Und vielleicht noch als Vision: digitale Bildung kann so wundervoll sein. Meine Inspiration dazu kommt z.B. von den Erfahrungen mit den ersten Online-Kursen, die die Stanford-Universität vor ein paar Jahren ins Netz gestellt hat. Sie hat damit nicht nur völlig neue Wege beschritten Inhalte zu vermitteln – sondern auch den Zugang zu hochwertiger Bildung von Barrieren befreit, und Menschen weltweit zur Verfügung gestellt. Wer einmal ein Problem plötzlich verstanden hat, weil er eines dieser zahllosen Tuturials auf Youtube dazu gefunden hatte, versteht vielleicht was ich meine. Das Digitale kann die Bildung besser machen, zugänglicher, vielfältiger, intelligenter und besser auf die Erfordernisse der Kids zugeschnitten. Da sollten wir hin.
Ein paar erste Ideen/Links:
Podcasten:
- Zencastr ist ein gutes Tool, um Podcasts aufzunehmen
- https://studio-link.de/ ebenfalls gut für Online-Aufnahmen geeignet
- https://www.podigee.com/de/ Plattform zur Veröffentlichung von Podcasts
- https://www.stationista.com/de auch eine Plattform zum Hosten/Veröffentlichen von Podcasts
Video-Conferencing:
- https://meet.misax.net/ extrem niedrige Einstiegshürde, keine App o.ä. nötig, kostenlos
- https://openvidu.io/
- https://www.blizz.com/de/
- Zoom erweist sich im Arbeits-Alltag gerade als sehr gutes Video-Tool. Zum ersten Ausprobieren sicher gut geeignet, man kann ja später auf eine Open-Source Variante wechseln. In der Basis-Version bis zu 100 TN und 40min pro Session kostenlos.

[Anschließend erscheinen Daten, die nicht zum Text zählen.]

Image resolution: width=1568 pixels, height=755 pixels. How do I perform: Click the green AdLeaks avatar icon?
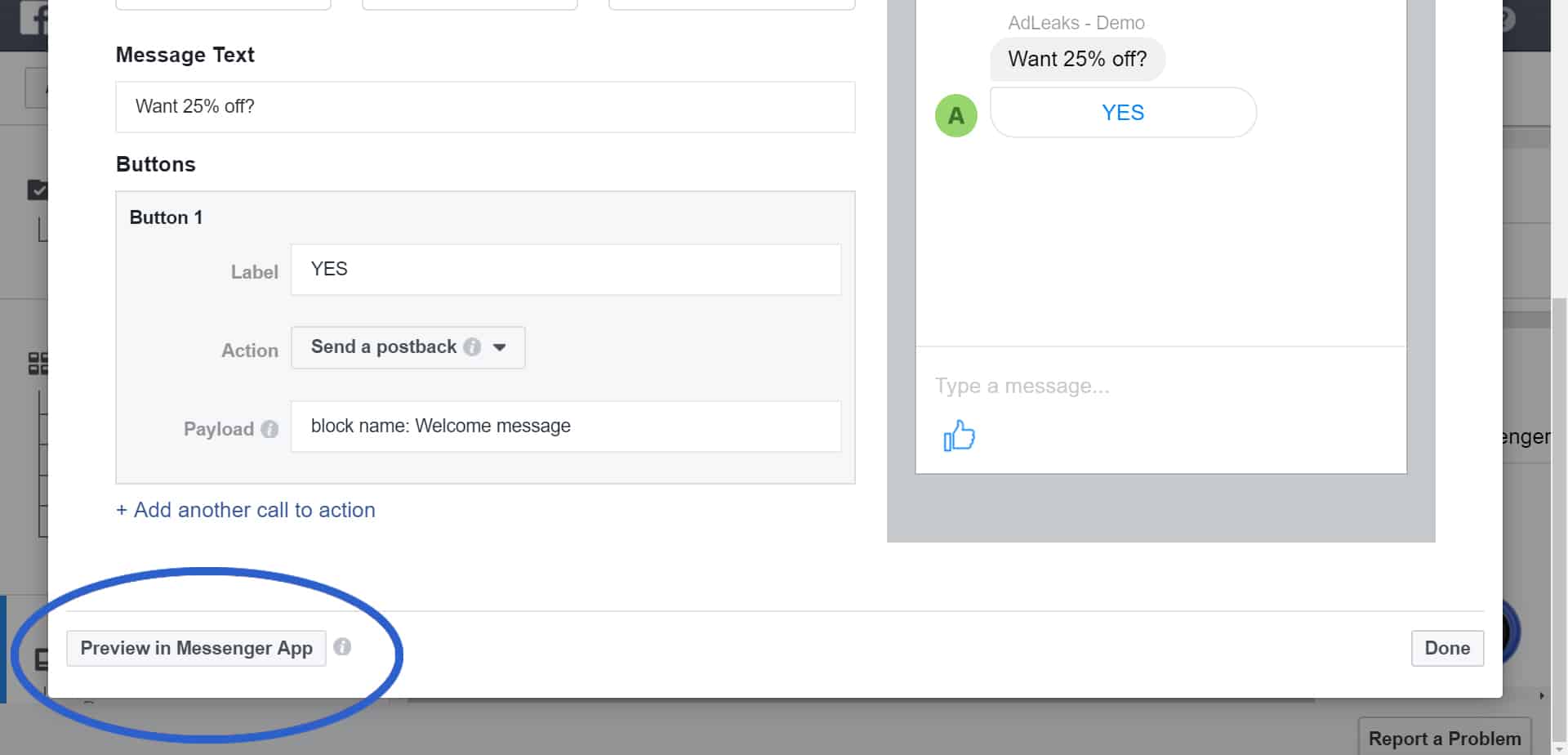(x=956, y=115)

(hat aber leider keine gute Datenschutz-Reputation aktuell) - https://meet.jit.si/ ist eine tolle nicht kommerzielle Variante, die schon von einigen Schulen genutzt wird
Document-Sharing:
- https://www.ucloud4schools.com/ Ucloud von der kommunalen Regio-IT ist im Schulbetrieb erprobt und setzt auf Open-Source Komponenten
- In vielen Firmen weltweit wird slack genutzt um in Teams zu kommunizieren. Man kann Channels anlegen zu einzelnen Themen (Fächern), Dokumente austauschen usw. – ist kostenlos nutzbar bis zu einer bestimmten Grenze und ein unabhängiges Unternehmen – mattermost ist eine open-source Variante zu slack, Microsoft Teams eine kommerzielle, die oft genutzt wird.
- NextCloud ist eine Open-Source File-Sharing Plattform, die zB. von Chaos macht Schule eingesetzt wird. Muss allerdings lokal installiert werden.
- Etherpads sind gemeinsam zu bearbeitende Online-Dokumente. Bei diesem Service hier kann man es ausprobieren. Dauerhaft sollte man das eher von seinem Dienstleister für die Schule installieren lassen.